Chinese firms dominate the list of nine consortia selected as eligible to bid for the job of building India’s longest stretch of metro, the Colaba-Bandra-Seepz line in Mumbai.
Two Russian firms are also in the race to build the $4bn scheme, said to be the Indian city’s biggest ever infrastructure project.
AÂ year after starting the tendering process, the Mumbai Metro Rail Corporation (MMRC) last week finalised a list of nine consortia eligible for bidding. Five of these feature major Chinese state-owned corporations, including China Railway 25th Bureau Group, China Railway Engineering Group, Shanghai Tunnel Engineering Company, and more.

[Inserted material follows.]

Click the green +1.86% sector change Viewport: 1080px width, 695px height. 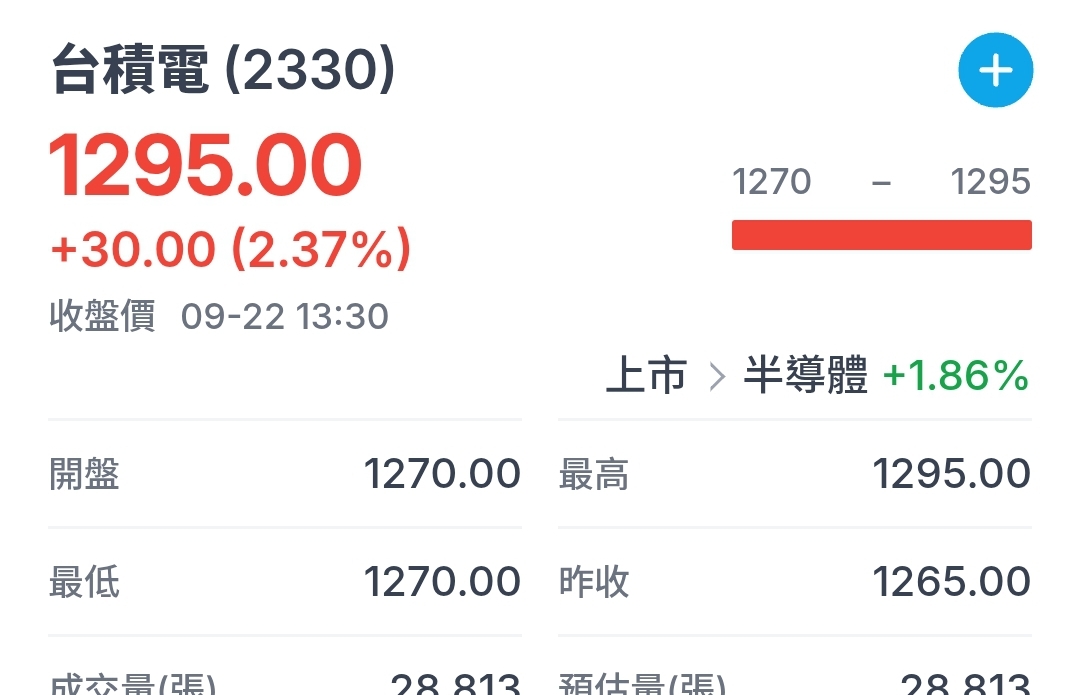pos(956,376)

The news comes as Chinese President Xi Jinping arrives this week in India, and is expected to offer up to $300bn in investments for rail and other infrastructure to India’s new Prime Minister, Narendra Modi.
Russia’s metro-builder Moscow Metrostroy has teamed up with India’s Hindustan Construction Company, while another Russian firm, Kyivmetrobud, will bid with India’s AFCONS Infrastructure Ltd.
When complete in 2021, the line will have 27 stations stretching from Colaba in the south of Mumbai to the SEEPZ special economic zone in the north. (SEEPZ stands for the Santacruz Electronics Export Processing Zone.)
By then it is expected to ease traffic in Mumbai by carrying nearly 1.4 million passengers daily. The new line is funded 57% by a loan from Japan’s overseas development organisation, JICA.
In August Japan pledged $35bn in investment for Indian infrastructure.
The nine consortia declared eligible are:
- AFCONS Infrastructure Ltd-Kyivmetrobud
- DOGUS-SOMA
- CEC-ITD Cementation India-Tata Projects Ltd,
- IL&FS Engineering and Construction-China Railway 25th Bureau Group
- J Kumar Infraprojects-China Railway Engineering Group Co
- Larsen & Toubro-Shanghai Tunnel Engineering Company
- OSJC Moscow Metrostroy-Hindustan Construction Company
- Pratibha Industries-Guandong Yuantian Engineering
- Unity Infraprojects Ltd-IVRCL Ltd-China Railway Tunnel Group
Photograph: An aerial view of Mumbai (Aam422/Wikimedia Commons/Public Domain)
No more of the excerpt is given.